**YOUR INSTRUCTIONS:** Beneath this sentence is a set of records; write each of them out exactly.

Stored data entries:
————
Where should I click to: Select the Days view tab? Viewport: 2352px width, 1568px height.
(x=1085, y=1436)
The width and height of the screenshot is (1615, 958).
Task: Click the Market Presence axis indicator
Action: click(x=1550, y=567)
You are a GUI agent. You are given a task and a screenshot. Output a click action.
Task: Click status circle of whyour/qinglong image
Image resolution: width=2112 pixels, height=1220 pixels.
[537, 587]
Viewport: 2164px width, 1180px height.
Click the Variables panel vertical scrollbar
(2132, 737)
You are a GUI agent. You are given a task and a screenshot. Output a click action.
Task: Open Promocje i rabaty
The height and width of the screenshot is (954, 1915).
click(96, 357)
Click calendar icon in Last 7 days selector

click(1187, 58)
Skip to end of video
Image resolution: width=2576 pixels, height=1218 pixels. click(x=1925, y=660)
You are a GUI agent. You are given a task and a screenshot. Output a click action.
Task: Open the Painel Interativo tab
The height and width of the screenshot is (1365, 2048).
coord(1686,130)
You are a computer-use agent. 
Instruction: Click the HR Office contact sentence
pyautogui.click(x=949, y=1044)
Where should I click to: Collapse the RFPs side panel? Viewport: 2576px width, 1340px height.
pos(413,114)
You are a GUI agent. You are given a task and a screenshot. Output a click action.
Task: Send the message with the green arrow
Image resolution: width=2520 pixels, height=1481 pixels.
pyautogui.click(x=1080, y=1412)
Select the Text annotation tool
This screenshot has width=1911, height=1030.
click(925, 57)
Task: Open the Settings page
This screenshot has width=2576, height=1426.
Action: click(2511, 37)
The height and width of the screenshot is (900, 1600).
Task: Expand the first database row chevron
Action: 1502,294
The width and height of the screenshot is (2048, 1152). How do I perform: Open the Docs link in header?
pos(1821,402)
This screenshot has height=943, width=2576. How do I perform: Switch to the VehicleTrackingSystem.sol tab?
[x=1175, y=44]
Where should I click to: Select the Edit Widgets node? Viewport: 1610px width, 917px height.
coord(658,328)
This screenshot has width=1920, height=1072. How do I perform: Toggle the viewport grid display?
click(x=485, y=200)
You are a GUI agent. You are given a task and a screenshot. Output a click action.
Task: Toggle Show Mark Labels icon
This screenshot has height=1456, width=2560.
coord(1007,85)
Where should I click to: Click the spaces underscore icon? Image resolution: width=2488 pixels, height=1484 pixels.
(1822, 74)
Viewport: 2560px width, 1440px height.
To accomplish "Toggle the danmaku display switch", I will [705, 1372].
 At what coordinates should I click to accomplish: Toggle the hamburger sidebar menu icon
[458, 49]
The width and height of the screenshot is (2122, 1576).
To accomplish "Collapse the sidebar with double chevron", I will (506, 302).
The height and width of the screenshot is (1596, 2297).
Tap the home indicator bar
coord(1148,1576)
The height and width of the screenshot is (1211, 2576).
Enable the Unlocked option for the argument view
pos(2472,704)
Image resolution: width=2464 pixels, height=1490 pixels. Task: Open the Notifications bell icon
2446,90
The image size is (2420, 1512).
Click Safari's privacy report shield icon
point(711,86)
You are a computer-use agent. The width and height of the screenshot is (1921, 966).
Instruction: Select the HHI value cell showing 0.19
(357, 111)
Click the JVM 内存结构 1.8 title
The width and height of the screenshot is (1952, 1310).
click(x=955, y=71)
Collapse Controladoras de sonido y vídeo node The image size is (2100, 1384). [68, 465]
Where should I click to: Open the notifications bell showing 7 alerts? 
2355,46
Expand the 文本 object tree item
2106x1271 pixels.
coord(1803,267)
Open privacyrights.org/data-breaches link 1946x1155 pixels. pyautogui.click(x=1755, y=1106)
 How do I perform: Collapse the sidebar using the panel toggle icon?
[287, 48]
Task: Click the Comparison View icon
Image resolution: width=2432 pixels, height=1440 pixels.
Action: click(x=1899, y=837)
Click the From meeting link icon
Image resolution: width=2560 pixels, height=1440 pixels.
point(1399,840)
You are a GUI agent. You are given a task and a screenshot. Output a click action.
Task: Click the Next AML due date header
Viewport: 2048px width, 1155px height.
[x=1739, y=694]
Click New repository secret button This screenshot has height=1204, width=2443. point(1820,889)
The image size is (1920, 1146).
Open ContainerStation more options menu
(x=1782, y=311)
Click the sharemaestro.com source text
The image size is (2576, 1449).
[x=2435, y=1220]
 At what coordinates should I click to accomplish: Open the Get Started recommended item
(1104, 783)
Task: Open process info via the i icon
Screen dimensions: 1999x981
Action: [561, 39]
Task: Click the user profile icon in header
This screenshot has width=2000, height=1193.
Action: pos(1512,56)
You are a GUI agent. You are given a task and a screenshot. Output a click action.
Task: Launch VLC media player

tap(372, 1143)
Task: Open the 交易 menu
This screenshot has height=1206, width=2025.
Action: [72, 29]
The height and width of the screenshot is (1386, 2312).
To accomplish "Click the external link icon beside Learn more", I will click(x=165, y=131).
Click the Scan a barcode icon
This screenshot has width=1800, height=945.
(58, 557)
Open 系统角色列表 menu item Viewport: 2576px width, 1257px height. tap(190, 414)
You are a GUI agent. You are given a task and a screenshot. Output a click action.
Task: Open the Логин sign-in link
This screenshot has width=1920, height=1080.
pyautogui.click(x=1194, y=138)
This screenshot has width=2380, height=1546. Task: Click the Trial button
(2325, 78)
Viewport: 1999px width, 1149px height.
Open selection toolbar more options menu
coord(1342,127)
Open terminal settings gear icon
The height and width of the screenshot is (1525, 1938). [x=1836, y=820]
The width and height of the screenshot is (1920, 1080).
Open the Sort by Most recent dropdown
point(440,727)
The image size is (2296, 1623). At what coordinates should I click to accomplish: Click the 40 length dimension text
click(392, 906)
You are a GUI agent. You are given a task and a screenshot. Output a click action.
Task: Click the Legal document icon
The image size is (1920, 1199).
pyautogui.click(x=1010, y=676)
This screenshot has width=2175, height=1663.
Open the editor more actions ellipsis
————
**ANSWER FOR THE TASK:**
Where should I click to: Select the Days view tab? Viewport: 2352px width, 1568px height.
(x=1085, y=1436)
The width and height of the screenshot is (1615, 958).
Task: Click the Market Presence axis indicator
Action: click(x=1550, y=567)
You are a GUI agent. You are given a task and a screenshot. Output a click action.
Task: Click status circle of whyour/qinglong image
Image resolution: width=2112 pixels, height=1220 pixels.
[537, 587]
Viewport: 2164px width, 1180px height.
Click the Variables panel vertical scrollbar
(2132, 737)
You are a GUI agent. You are given a task and a screenshot. Output a click action.
Task: Open Promocje i rabaty
The height and width of the screenshot is (954, 1915).
click(96, 357)
Click calendar icon in Last 7 days selector

click(1187, 58)
Skip to end of video
Image resolution: width=2576 pixels, height=1218 pixels. click(x=1925, y=660)
You are a GUI agent. You are given a task and a screenshot. Output a click action.
Task: Open the Painel Interativo tab
The height and width of the screenshot is (1365, 2048).
coord(1686,130)
You are a computer-use agent. 
Instruction: Click the HR Office contact sentence
pyautogui.click(x=949, y=1044)
Where should I click to: Collapse the RFPs side panel? Viewport: 2576px width, 1340px height.
pos(413,114)
You are a GUI agent. You are given a task and a screenshot. Output a click action.
Task: Send the message with the green arrow
Image resolution: width=2520 pixels, height=1481 pixels.
pyautogui.click(x=1080, y=1412)
Select the Text annotation tool
This screenshot has width=1911, height=1030.
click(925, 57)
Task: Open the Settings page
This screenshot has width=2576, height=1426.
Action: click(2511, 37)
The height and width of the screenshot is (900, 1600).
Task: Expand the first database row chevron
Action: 1502,294
The width and height of the screenshot is (2048, 1152). How do I perform: Open the Docs link in header?
pos(1821,402)
This screenshot has height=943, width=2576. How do I perform: Switch to the VehicleTrackingSystem.sol tab?
[x=1175, y=44]
Where should I click to: Select the Edit Widgets node? Viewport: 1610px width, 917px height.
coord(658,328)
This screenshot has width=1920, height=1072. How do I perform: Toggle the viewport grid display?
click(x=485, y=200)
You are a GUI agent. You are given a task and a screenshot. Output a click action.
Task: Toggle Show Mark Labels icon
This screenshot has height=1456, width=2560.
coord(1007,85)
Where should I click to: Click the spaces underscore icon? Image resolution: width=2488 pixels, height=1484 pixels.
(1822, 74)
Viewport: 2560px width, 1440px height.
To accomplish "Toggle the danmaku display switch", I will [705, 1372].
 At what coordinates should I click to accomplish: Toggle the hamburger sidebar menu icon
[458, 49]
The width and height of the screenshot is (2122, 1576).
To accomplish "Collapse the sidebar with double chevron", I will (506, 302).
The height and width of the screenshot is (1596, 2297).
Tap the home indicator bar
coord(1148,1576)
The height and width of the screenshot is (1211, 2576).
Enable the Unlocked option for the argument view
pos(2472,704)
Image resolution: width=2464 pixels, height=1490 pixels. Task: Open the Notifications bell icon
2446,90
The image size is (2420, 1512).
Click Safari's privacy report shield icon
point(711,86)
You are a computer-use agent. The width and height of the screenshot is (1921, 966).
Instruction: Select the HHI value cell showing 0.19
(357, 111)
Click the JVM 内存结构 1.8 title
The width and height of the screenshot is (1952, 1310).
click(x=955, y=71)
Collapse Controladoras de sonido y vídeo node The image size is (2100, 1384). [68, 465]
Where should I click to: Open the notifications bell showing 7 alerts? 
2355,46
Expand the 文本 object tree item
2106x1271 pixels.
coord(1803,267)
Open privacyrights.org/data-breaches link 1946x1155 pixels. pyautogui.click(x=1755, y=1106)
 How do I perform: Collapse the sidebar using the panel toggle icon?
[287, 48]
Task: Click the Comparison View icon
Image resolution: width=2432 pixels, height=1440 pixels.
Action: click(x=1899, y=837)
Click the From meeting link icon
Image resolution: width=2560 pixels, height=1440 pixels.
point(1399,840)
You are a GUI agent. You are given a task and a screenshot. Output a click action.
Task: Click the Next AML due date header
Viewport: 2048px width, 1155px height.
[x=1739, y=694]
Click New repository secret button This screenshot has height=1204, width=2443. point(1820,889)
The image size is (1920, 1146).
Open ContainerStation more options menu
(x=1782, y=311)
Click the sharemaestro.com source text
The image size is (2576, 1449).
[x=2435, y=1220]
 At what coordinates should I click to accomplish: Open the Get Started recommended item
(1104, 783)
Task: Open process info via the i icon
Screen dimensions: 1999x981
Action: [561, 39]
Task: Click the user profile icon in header
This screenshot has width=2000, height=1193.
Action: pos(1512,56)
You are a GUI agent. You are given a task and a screenshot. Output a click action.
Task: Launch VLC media player

tap(372, 1143)
Task: Open the 交易 menu
This screenshot has height=1206, width=2025.
Action: [72, 29]
The height and width of the screenshot is (1386, 2312).
To accomplish "Click the external link icon beside Learn more", I will click(x=165, y=131).
Click the Scan a barcode icon
This screenshot has width=1800, height=945.
(58, 557)
Open 系统角色列表 menu item Viewport: 2576px width, 1257px height. tap(190, 414)
You are a GUI agent. You are given a task and a screenshot. Output a click action.
Task: Open the Логин sign-in link
This screenshot has width=1920, height=1080.
pyautogui.click(x=1194, y=138)
This screenshot has width=2380, height=1546. Task: Click the Trial button
(2325, 78)
Viewport: 1999px width, 1149px height.
Open selection toolbar more options menu
coord(1342,127)
Open terminal settings gear icon
The height and width of the screenshot is (1525, 1938). [x=1836, y=820]
The width and height of the screenshot is (1920, 1080).
Open the Sort by Most recent dropdown
point(440,727)
The image size is (2296, 1623). At what coordinates should I click to accomplish: Click the 40 length dimension text
click(392, 906)
You are a GUI agent. You are given a task and a screenshot. Output a click action.
Task: Click the Legal document icon
The image size is (1920, 1199).
pyautogui.click(x=1010, y=676)
This screenshot has width=2175, height=1663.
Open the editor more actions ellipsis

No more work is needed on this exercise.